[Rows for locating described items]
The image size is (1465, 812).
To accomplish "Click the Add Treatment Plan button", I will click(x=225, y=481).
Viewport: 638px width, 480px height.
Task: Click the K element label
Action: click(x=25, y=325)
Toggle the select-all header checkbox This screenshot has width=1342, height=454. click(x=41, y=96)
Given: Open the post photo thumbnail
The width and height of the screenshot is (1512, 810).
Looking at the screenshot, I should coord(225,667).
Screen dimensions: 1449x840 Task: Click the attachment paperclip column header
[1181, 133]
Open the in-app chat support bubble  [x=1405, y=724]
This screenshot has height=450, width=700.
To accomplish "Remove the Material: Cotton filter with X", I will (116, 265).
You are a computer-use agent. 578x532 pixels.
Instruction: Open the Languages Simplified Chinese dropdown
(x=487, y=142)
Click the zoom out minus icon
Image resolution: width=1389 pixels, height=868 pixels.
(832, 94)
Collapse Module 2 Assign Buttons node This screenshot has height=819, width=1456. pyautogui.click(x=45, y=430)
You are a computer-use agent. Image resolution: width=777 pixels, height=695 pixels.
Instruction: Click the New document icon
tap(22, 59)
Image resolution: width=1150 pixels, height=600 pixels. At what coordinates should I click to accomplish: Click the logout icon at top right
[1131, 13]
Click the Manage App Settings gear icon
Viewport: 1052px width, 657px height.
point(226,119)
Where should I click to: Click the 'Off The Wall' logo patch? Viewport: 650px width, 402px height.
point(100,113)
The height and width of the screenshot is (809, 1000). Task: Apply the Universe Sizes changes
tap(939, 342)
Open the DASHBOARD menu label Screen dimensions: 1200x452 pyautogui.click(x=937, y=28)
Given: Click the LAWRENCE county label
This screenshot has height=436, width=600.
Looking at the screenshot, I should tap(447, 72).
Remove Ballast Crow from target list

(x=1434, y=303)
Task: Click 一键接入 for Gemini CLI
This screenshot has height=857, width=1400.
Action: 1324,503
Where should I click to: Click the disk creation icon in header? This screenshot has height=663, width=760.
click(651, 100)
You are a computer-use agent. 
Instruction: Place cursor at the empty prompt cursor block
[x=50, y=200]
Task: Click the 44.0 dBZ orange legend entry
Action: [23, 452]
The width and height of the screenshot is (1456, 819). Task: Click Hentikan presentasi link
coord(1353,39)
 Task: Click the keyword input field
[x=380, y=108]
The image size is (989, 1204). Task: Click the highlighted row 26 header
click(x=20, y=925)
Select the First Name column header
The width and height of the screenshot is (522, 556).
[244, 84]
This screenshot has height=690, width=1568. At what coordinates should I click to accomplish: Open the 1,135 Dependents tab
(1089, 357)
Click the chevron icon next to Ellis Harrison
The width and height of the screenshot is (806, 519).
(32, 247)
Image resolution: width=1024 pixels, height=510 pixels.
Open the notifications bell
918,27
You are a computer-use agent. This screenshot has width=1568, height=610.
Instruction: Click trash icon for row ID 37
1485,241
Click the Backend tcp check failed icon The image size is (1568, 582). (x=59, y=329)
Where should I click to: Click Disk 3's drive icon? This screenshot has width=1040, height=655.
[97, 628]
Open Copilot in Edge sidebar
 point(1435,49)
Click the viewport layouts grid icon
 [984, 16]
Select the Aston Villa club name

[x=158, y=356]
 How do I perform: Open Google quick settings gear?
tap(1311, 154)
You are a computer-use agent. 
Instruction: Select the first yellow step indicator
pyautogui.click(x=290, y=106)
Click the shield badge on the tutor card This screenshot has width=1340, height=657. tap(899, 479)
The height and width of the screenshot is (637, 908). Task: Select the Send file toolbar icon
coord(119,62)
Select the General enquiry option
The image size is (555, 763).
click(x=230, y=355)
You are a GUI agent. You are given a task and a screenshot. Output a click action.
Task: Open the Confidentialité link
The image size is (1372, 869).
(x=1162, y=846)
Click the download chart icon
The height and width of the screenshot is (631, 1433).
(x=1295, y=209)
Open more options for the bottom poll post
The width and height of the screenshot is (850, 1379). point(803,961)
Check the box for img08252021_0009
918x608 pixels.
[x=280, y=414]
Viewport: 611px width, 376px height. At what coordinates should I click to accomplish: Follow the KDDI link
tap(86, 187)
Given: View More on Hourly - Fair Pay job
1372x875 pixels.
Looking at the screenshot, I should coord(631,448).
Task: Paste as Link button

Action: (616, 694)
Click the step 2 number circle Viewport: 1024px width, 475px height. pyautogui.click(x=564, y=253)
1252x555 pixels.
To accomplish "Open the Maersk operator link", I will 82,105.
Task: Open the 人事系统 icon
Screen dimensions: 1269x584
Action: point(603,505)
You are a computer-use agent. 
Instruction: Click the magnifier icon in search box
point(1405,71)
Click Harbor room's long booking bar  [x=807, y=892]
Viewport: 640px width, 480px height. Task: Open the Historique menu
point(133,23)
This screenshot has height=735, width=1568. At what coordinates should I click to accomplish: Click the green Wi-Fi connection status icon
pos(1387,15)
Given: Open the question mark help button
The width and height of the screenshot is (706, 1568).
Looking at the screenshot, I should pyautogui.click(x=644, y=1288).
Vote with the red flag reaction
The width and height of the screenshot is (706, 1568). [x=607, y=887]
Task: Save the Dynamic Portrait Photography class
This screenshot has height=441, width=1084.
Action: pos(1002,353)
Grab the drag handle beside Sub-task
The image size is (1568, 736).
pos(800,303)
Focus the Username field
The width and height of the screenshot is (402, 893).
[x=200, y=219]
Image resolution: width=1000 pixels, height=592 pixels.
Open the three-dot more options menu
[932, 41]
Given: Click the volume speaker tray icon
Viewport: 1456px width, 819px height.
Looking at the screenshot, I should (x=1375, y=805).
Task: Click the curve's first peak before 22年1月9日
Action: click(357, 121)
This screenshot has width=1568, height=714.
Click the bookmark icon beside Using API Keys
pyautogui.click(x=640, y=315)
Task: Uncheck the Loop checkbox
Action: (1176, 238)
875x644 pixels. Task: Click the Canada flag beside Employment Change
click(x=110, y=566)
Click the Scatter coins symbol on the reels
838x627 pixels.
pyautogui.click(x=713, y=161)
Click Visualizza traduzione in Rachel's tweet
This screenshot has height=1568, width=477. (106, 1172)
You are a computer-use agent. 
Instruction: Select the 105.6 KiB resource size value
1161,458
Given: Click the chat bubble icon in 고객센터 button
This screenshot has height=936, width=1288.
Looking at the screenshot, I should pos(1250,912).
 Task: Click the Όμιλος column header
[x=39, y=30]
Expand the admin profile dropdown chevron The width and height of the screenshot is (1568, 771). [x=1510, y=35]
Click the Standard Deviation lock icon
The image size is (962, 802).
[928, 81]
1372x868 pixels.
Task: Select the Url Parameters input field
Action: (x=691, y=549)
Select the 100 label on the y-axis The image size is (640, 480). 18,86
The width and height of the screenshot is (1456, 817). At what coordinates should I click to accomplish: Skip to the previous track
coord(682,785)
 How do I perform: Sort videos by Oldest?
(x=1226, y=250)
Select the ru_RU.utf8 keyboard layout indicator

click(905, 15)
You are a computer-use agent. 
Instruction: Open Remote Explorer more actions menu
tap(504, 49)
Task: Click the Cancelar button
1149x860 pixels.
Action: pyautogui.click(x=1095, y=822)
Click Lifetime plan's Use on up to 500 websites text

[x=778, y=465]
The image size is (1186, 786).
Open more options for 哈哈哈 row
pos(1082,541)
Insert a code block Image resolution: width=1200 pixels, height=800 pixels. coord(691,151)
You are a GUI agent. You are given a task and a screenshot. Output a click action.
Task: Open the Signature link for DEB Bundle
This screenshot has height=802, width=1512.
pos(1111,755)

→ **SHORT EXERCISE**: Lay out the lines above as a Markdown table with the columns Position and Text, one row per line with its number, leaving out blank lines.

→ **EXPECTED ANSWER**:
| Position | Text |
|---|---|
| 1 | The image size is (1465, 812). |
| 2 | To accomplish "Click the Add Treatment Plan button", I will click(x=225, y=481). |
| 3 | Viewport: 638px width, 480px height. |
| 4 | Task: Click the K element label |
| 5 | Action: click(x=25, y=325) |
| 6 | Toggle the select-all header checkbox This screenshot has width=1342, height=454. click(x=41, y=96) |
| 7 | Given: Open the post photo thumbnail |
| 8 | The width and height of the screenshot is (1512, 810). |
| 9 | Looking at the screenshot, I should coord(225,667). |
| 10 | Screen dimensions: 1449x840 Task: Click the attachment paperclip column header |
| 11 | [1181, 133] |
| 12 | Open the in-app chat support bubble  [x=1405, y=724] |
| 13 | This screenshot has height=450, width=700. |
| 14 | To accomplish "Remove the Material: Cotton filter with X", I will (116, 265). |
| 15 | You are a computer-use agent. 578x532 pixels. |
| 16 | Instruction: Open the Languages Simplified Chinese dropdown |
| 17 | (x=487, y=142) |
| 18 | Click the zoom out minus icon |
| 19 | Image resolution: width=1389 pixels, height=868 pixels. |
| 20 | (832, 94) |
| 21 | Collapse Module 2 Assign Buttons node This screenshot has height=819, width=1456. pyautogui.click(x=45, y=430) |
| 22 | You are a computer-use agent. Image resolution: width=777 pixels, height=695 pixels. |
| 23 | Instruction: Click the New document icon |
| 24 | tap(22, 59) |
| 25 | Image resolution: width=1150 pixels, height=600 pixels. At what coordinates should I click to accomplish: Click the logout icon at top right |
| 26 | [1131, 13] |
| 27 | Click the Manage App Settings gear icon |
| 28 | Viewport: 1052px width, 657px height. |
| 29 | point(226,119) |
| 30 | Where should I click to: Click the 'Off The Wall' logo patch? Viewport: 650px width, 402px height. |
| 31 | point(100,113) |
| 32 | The height and width of the screenshot is (809, 1000). Task: Apply the Universe Sizes changes |
| 33 | tap(939, 342) |
| 34 | Open the DASHBOARD menu label Screen dimensions: 1200x452 pyautogui.click(x=937, y=28) |
| 35 | Given: Click the LAWRENCE county label |
| 36 | This screenshot has height=436, width=600. |
| 37 | Looking at the screenshot, I should tap(447, 72). |
| 38 | Remove Ballast Crow from target list |
| 39 | (x=1434, y=303) |
| 40 | Task: Click 一键接入 for Gemini CLI |
| 41 | This screenshot has height=857, width=1400. |
| 42 | Action: 1324,503 |
| 43 | Where should I click to: Click the disk creation icon in header? This screenshot has height=663, width=760. |
| 44 | click(651, 100) |
| 45 | You are a computer-use agent.  |
| 46 | Instruction: Place cursor at the empty prompt cursor block |
| 47 | [x=50, y=200] |
| 48 | Task: Click the 44.0 dBZ orange legend entry |
| 49 | Action: [23, 452] |
| 50 | The width and height of the screenshot is (1456, 819). Task: Click Hentikan presentasi link |
| 51 | coord(1353,39) |
| 52 |  Task: Click the keyword input field |
| 53 | [x=380, y=108] |
| 54 | The image size is (989, 1204). Task: Click the highlighted row 26 header |
| 55 | click(x=20, y=925) |
| 56 | Select the First Name column header |
| 57 | The width and height of the screenshot is (522, 556). |
| 58 | [244, 84] |
| 59 | This screenshot has height=690, width=1568. At what coordinates should I click to accomplish: Open the 1,135 Dependents tab |
| 60 | (1089, 357) |
| 61 | Click the chevron icon next to Ellis Harrison |
| 62 | The width and height of the screenshot is (806, 519). |
| 63 | (32, 247) |
| 64 | Image resolution: width=1024 pixels, height=510 pixels. |
| 65 | Open the notifications bell |
| 66 | 918,27 |
| 67 | You are a computer-use agent. This screenshot has width=1568, height=610. |
| 68 | Instruction: Click trash icon for row ID 37 |
| 69 | 1485,241 |
| 70 | Click the Backend tcp check failed icon The image size is (1568, 582). (x=59, y=329) |
| 71 | Where should I click to: Click Disk 3's drive icon? This screenshot has width=1040, height=655. |
| 72 | [97, 628] |
| 73 | Open Copilot in Edge sidebar |
| 74 |  point(1435,49) |
| 75 | Click the viewport layouts grid icon |
| 76 |  [984, 16] |
| 77 | Select the Aston Villa club name |
| 78 | [x=158, y=356] |
| 79 |  How do I perform: Open Google quick settings gear? |
| 80 | tap(1311, 154) |
| 81 | You are a computer-use agent.  |
| 82 | Instruction: Select the first yellow step indicator |
| 83 | pyautogui.click(x=290, y=106) |
| 84 | Click the shield badge on the tutor card This screenshot has width=1340, height=657. tap(899, 479) |
| 85 | The height and width of the screenshot is (637, 908). Task: Select the Send file toolbar icon |
| 86 | coord(119,62) |
| 87 | Select the General enquiry option |
| 88 | The image size is (555, 763). |
| 89 | click(x=230, y=355) |
| 90 | You are a GUI agent. You are given a task and a screenshot. Output a click action. |
| 91 | Task: Open the Confidentialité link |
| 92 | The image size is (1372, 869). |
| 93 | (x=1162, y=846) |
| 94 | Click the download chart icon |
| 95 | The height and width of the screenshot is (631, 1433). |
| 96 | (x=1295, y=209) |
| 97 | Open more options for the bottom poll post |
| 98 | The width and height of the screenshot is (850, 1379). point(803,961) |
| 99 | Check the box for img08252021_0009 |
| 100 | 918x608 pixels. |
| 101 | [x=280, y=414] |
| 102 | Viewport: 611px width, 376px height. At what coordinates should I click to accomplish: Follow the KDDI link |
| 103 | tap(86, 187) |
| 104 | Given: View More on Hourly - Fair Pay job |
| 105 | 1372x875 pixels. |
| 106 | Looking at the screenshot, I should coord(631,448). |
| 107 | Task: Paste as Link button |
| 108 | Action: (616, 694) |
| 109 | Click the step 2 number circle Viewport: 1024px width, 475px height. pyautogui.click(x=564, y=253) |
| 110 | 1252x555 pixels. |
| 111 | To accomplish "Open the Maersk operator link", I will 82,105. |
| 112 | Task: Open the 人事系统 icon |
| 113 | Screen dimensions: 1269x584 |
| 114 | Action: point(603,505) |
| 115 | You are a computer-use agent.  |
| 116 | Instruction: Click the magnifier icon in search box |
| 117 | point(1405,71) |
| 118 | Click Harbor room's long booking bar  [x=807, y=892] |
| 119 | Viewport: 640px width, 480px height. Task: Open the Historique menu |
| 120 | point(133,23) |
| 121 | This screenshot has height=735, width=1568. At what coordinates should I click to accomplish: Click the green Wi-Fi connection status icon |
| 122 | pos(1387,15) |
| 123 | Given: Open the question mark help button |
| 124 | The width and height of the screenshot is (706, 1568). |
| 125 | Looking at the screenshot, I should pyautogui.click(x=644, y=1288). |
| 126 | Vote with the red flag reaction |
| 127 | The width and height of the screenshot is (706, 1568). [x=607, y=887] |
| 128 | Task: Save the Dynamic Portrait Photography class |
| 129 | This screenshot has height=441, width=1084. |
| 130 | Action: pos(1002,353) |
| 131 | Grab the drag handle beside Sub-task |
| 132 | The image size is (1568, 736). |
| 133 | pos(800,303) |
| 134 | Focus the Username field |
| 135 | The width and height of the screenshot is (402, 893). |
| 136 | [x=200, y=219] |
| 137 | Image resolution: width=1000 pixels, height=592 pixels. |
| 138 | Open the three-dot more options menu |
| 139 | [932, 41] |
| 140 | Given: Click the volume speaker tray icon |
| 141 | Viewport: 1456px width, 819px height. |
| 142 | Looking at the screenshot, I should (x=1375, y=805). |
| 143 | Task: Click the curve's first peak before 22年1月9日 |
| 144 | Action: click(357, 121) |
| 145 | This screenshot has width=1568, height=714. |
| 146 | Click the bookmark icon beside Using API Keys |
| 147 | pyautogui.click(x=640, y=315) |
| 148 | Task: Uncheck the Loop checkbox |
| 149 | Action: (1176, 238) |
| 150 | 875x644 pixels. Task: Click the Canada flag beside Employment Change |
| 151 | click(x=110, y=566) |
| 152 | Click the Scatter coins symbol on the reels |
| 153 | 838x627 pixels. |
| 154 | pyautogui.click(x=713, y=161) |
| 155 | Click Visualizza traduzione in Rachel's tweet |
| 156 | This screenshot has height=1568, width=477. (106, 1172) |
| 157 | You are a computer-use agent.  |
| 158 | Instruction: Select the 105.6 KiB resource size value |
| 159 | 1161,458 |
| 160 | Given: Click the chat bubble icon in 고객센터 button |
| 161 | This screenshot has height=936, width=1288. |
| 162 | Looking at the screenshot, I should pos(1250,912). |
| 163 |  Task: Click the Όμιλος column header |
| 164 | [x=39, y=30] |
| 165 | Expand the admin profile dropdown chevron The width and height of the screenshot is (1568, 771). [x=1510, y=35] |
| 166 | Click the Standard Deviation lock icon |
| 167 | The image size is (962, 802). |
| 168 | [928, 81] |
| 169 | 1372x868 pixels. |
| 170 | Task: Select the Url Parameters input field |
| 171 | Action: (x=691, y=549) |
| 172 | Select the 100 label on the y-axis The image size is (640, 480). 18,86 |
| 173 | The width and height of the screenshot is (1456, 817). At what coordinates should I click to accomplish: Skip to the previous track |
| 174 | coord(682,785) |
| 175 |  How do I perform: Sort videos by Oldest? |
| 176 | (x=1226, y=250) |
| 177 | Select the ru_RU.utf8 keyboard layout indicator |
| 178 | click(905, 15) |
| 179 | You are a computer-use agent.  |
| 180 | Instruction: Open Remote Explorer more actions menu |
| 181 | tap(504, 49) |
| 182 | Task: Click the Cancelar button |
| 183 | 1149x860 pixels. |
| 184 | Action: pyautogui.click(x=1095, y=822) |
| 185 | Click Lifetime plan's Use on up to 500 websites text |
| 186 | [x=778, y=465] |
| 187 | The image size is (1186, 786). |
| 188 | Open more options for 哈哈哈 row |
| 189 | pos(1082,541) |
| 190 | Insert a code block Image resolution: width=1200 pixels, height=800 pixels. coord(691,151) |
| 191 | You are a GUI agent. You are given a task and a screenshot. Output a click action. |
| 192 | Task: Open the Signature link for DEB Bundle |
| 193 | This screenshot has height=802, width=1512. |
| 194 | pos(1111,755) |